→ **Material shown**
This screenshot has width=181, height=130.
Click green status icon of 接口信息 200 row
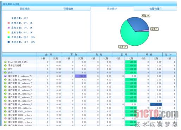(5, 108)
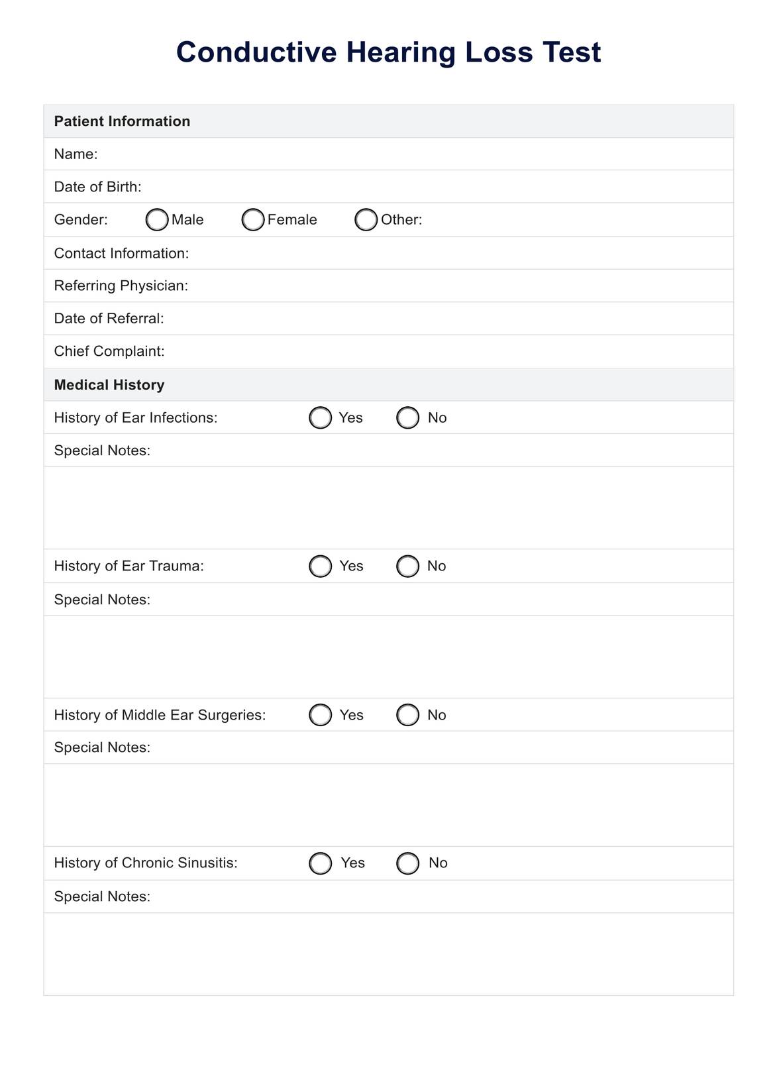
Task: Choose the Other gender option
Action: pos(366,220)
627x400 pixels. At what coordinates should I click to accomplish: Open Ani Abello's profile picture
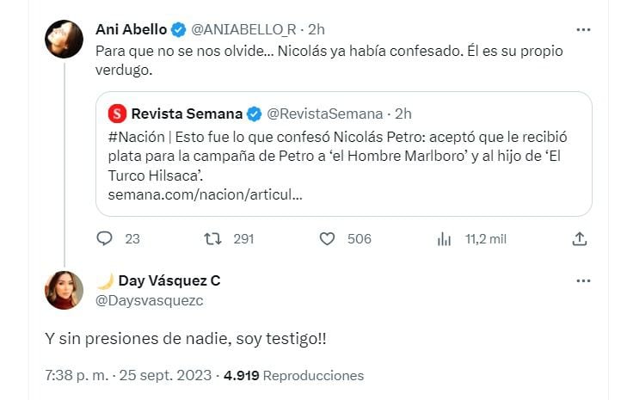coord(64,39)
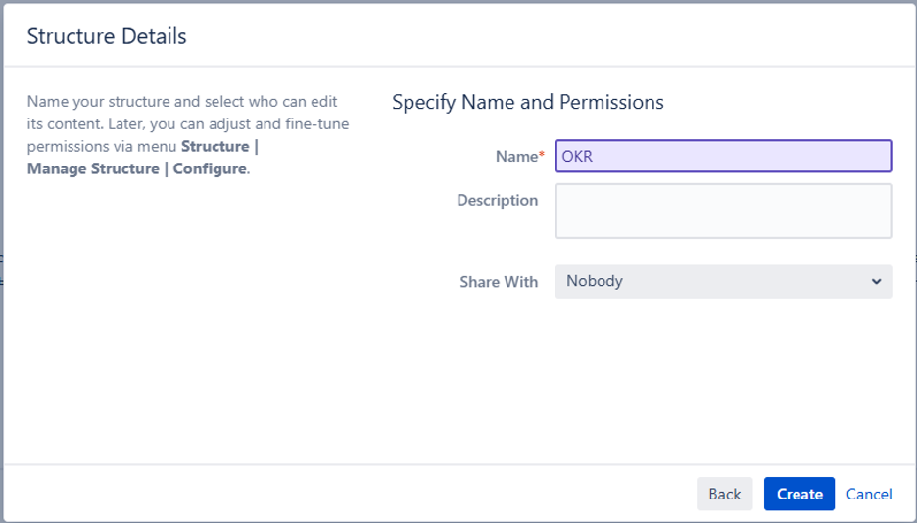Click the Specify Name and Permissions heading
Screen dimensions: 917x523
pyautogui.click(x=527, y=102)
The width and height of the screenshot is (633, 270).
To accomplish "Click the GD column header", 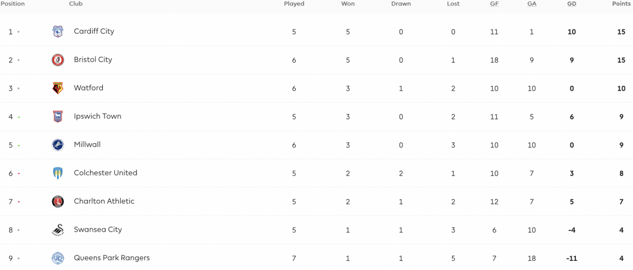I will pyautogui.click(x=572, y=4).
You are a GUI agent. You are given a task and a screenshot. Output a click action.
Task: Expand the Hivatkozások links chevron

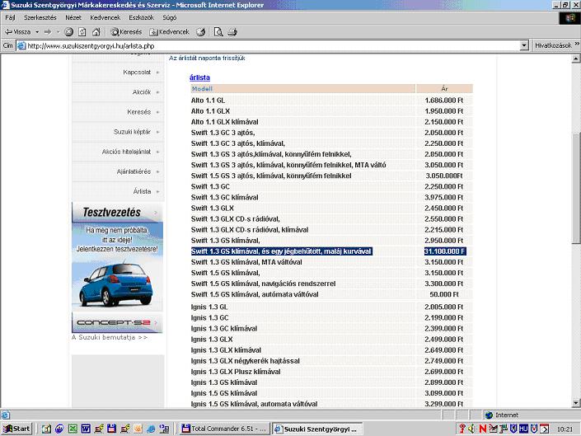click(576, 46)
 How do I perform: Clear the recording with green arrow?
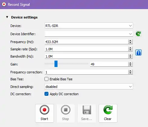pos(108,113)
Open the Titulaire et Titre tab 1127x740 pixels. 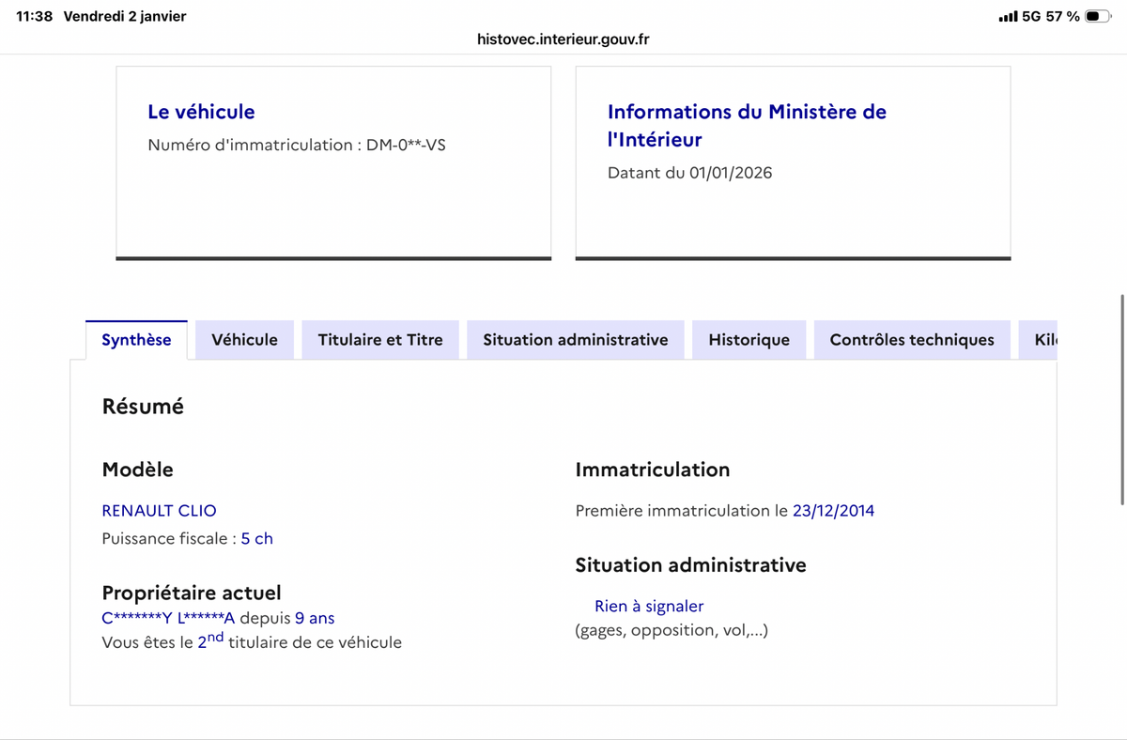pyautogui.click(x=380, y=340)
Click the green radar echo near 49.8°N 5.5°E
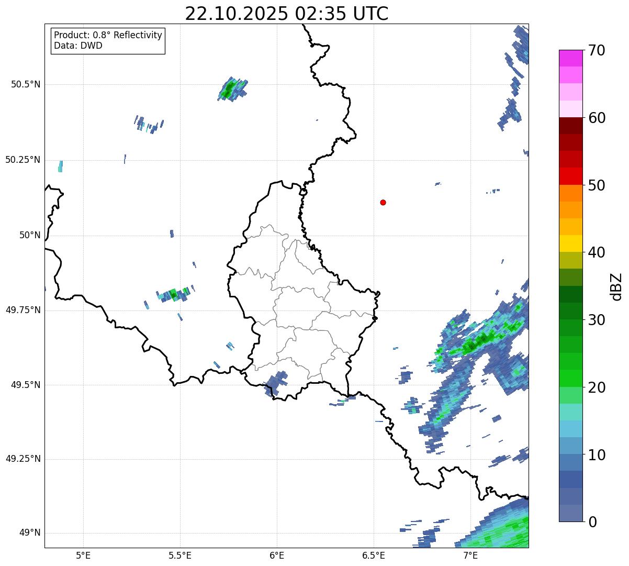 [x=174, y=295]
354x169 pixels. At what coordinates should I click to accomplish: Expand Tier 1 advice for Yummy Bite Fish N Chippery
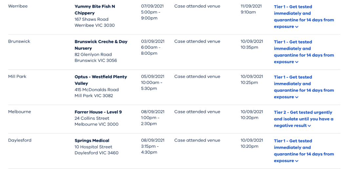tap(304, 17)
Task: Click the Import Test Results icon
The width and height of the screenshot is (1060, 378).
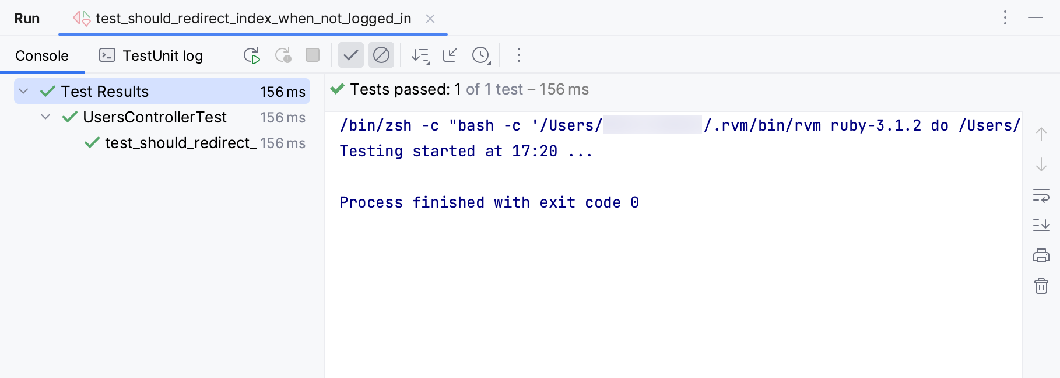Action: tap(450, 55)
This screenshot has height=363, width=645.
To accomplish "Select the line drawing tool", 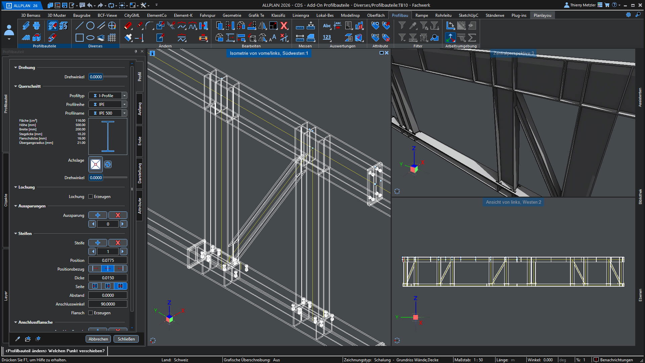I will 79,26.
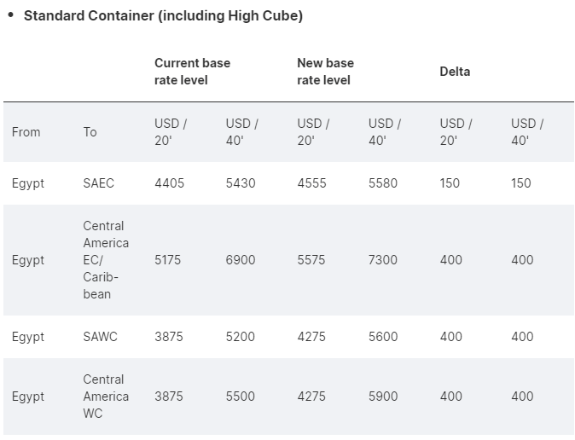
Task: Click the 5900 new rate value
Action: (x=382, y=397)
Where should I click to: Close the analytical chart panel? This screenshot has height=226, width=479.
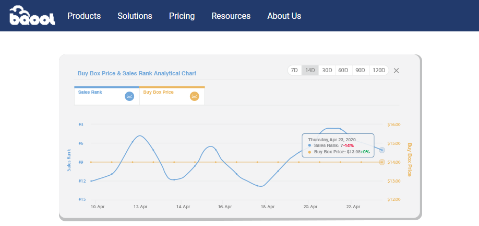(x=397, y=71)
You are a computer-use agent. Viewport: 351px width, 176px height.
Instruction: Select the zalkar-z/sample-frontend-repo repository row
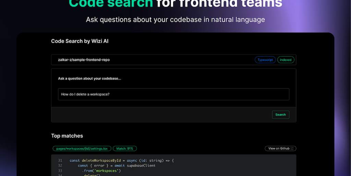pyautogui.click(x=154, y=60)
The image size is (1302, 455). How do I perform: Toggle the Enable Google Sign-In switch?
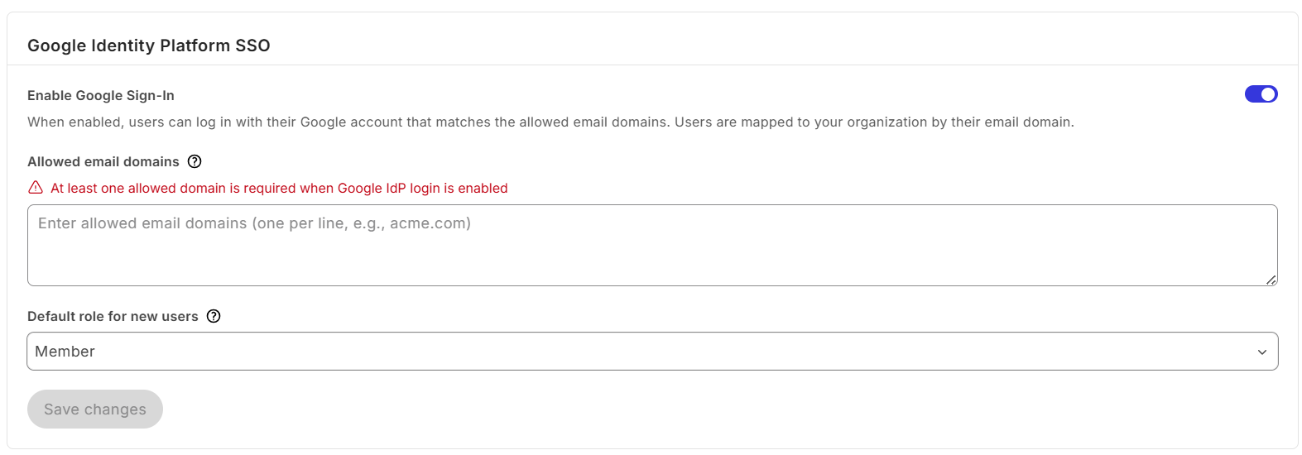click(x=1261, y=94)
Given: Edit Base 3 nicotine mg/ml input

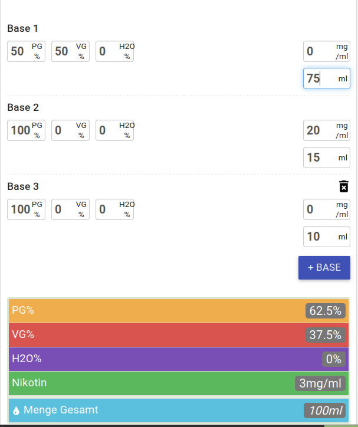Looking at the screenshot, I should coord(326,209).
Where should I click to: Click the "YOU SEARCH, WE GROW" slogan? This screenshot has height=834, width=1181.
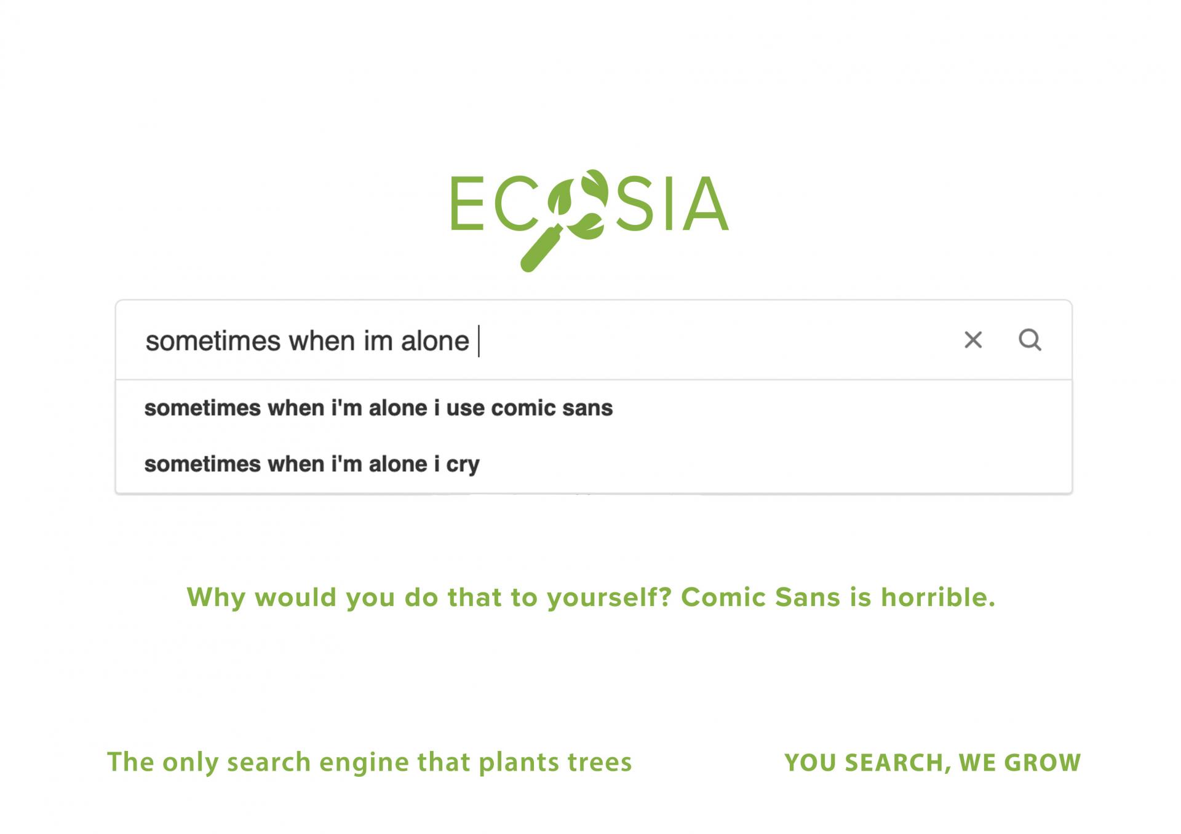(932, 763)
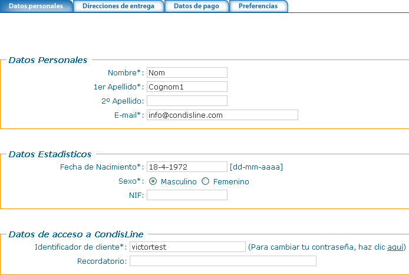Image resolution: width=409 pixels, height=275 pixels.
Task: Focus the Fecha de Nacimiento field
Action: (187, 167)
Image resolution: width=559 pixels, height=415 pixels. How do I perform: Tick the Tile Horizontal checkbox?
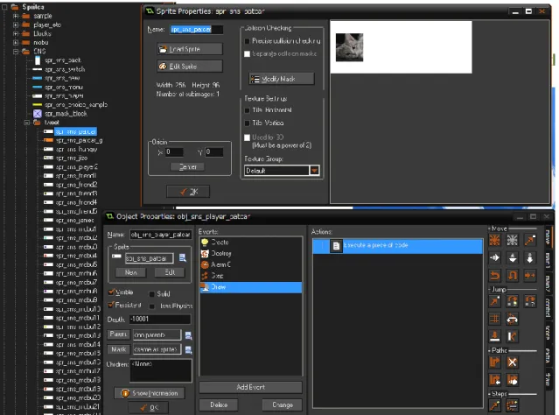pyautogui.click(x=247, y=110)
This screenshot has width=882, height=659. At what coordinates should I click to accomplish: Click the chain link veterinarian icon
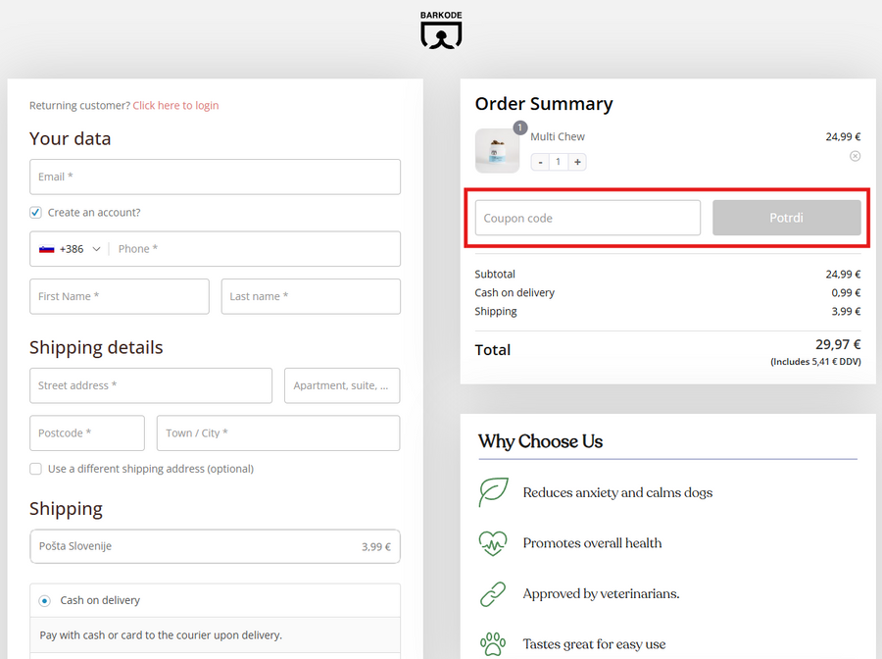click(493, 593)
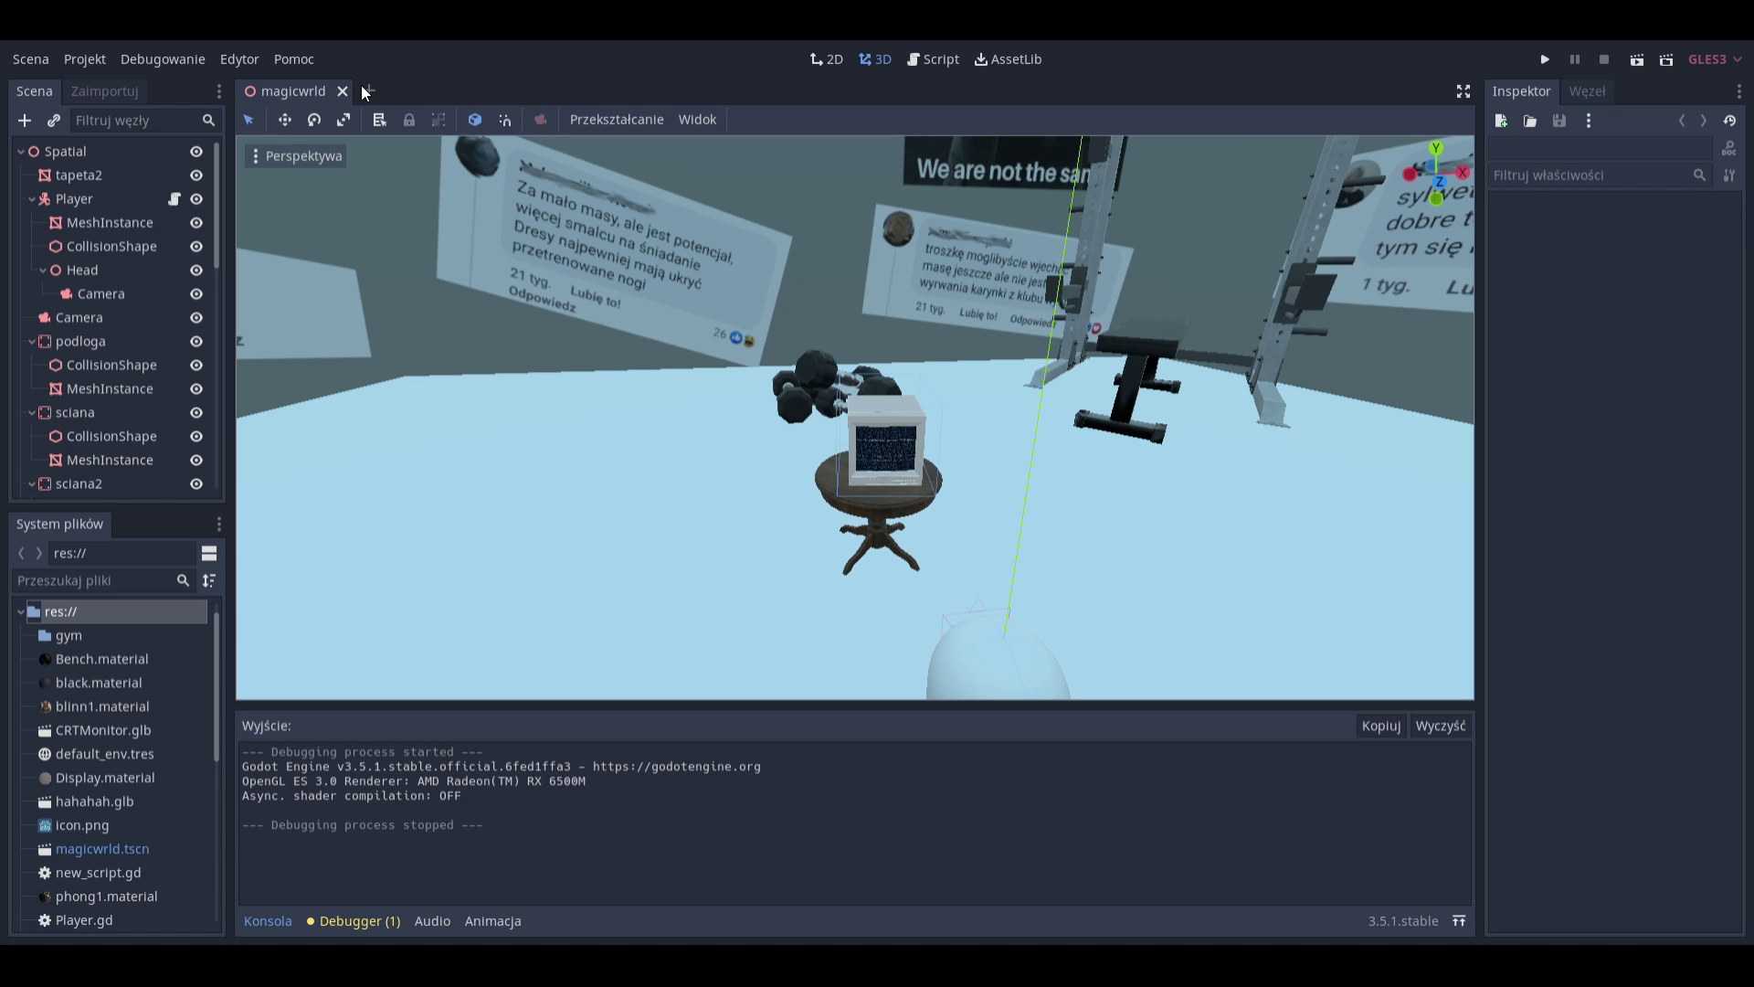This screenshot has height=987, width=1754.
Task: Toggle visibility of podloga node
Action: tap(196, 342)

→ **Task details**
Rewrite the rows that begin with the line containing "You are a computer-use" and end with the line containing "click(x=1261, y=94)", changing "repository" to "project" and keeping everything else the same. Leave the pictures out.

→ **Solution below**
You are a computer-use agent. Viewport: 351px width, 176px height.
Instruction: Select the zalkar-z/sample-frontend-repo project row
pyautogui.click(x=154, y=60)
The image size is (1302, 455). How do I perform: Toggle the Enable Google Sign-In switch?
click(x=1261, y=94)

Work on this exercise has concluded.